Task statement - Write out every line of the records below exactly, leaving out the pictures.

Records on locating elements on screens
================================

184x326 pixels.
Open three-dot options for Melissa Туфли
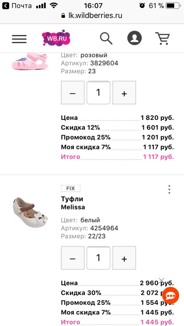169,190
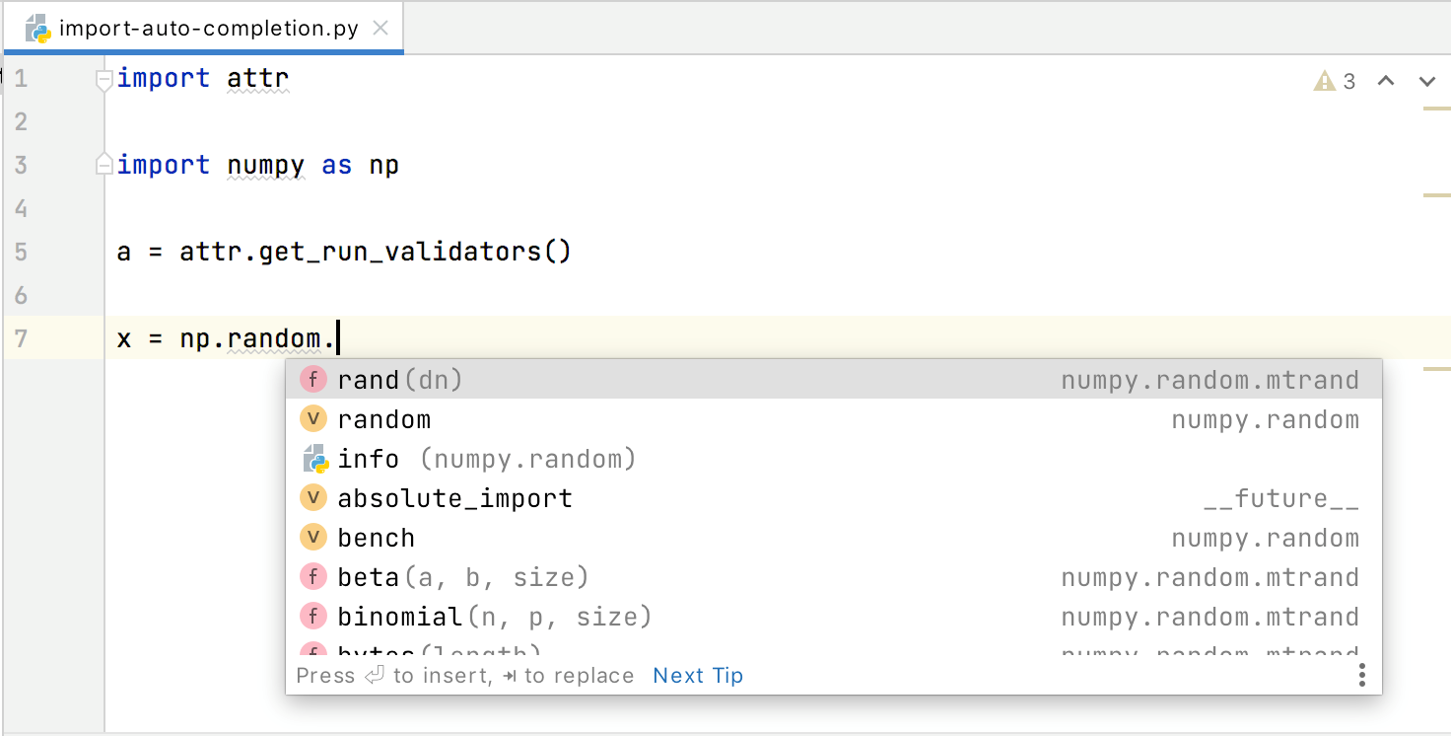Collapse the numpy import code fold
This screenshot has height=736, width=1451.
click(x=103, y=165)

================================

Final answer -
184x326 pixels.
Open three-dot options for Melissa Туфли
169,190
Collapse the numpy import code fold
This screenshot has height=736, width=1451.
click(x=103, y=165)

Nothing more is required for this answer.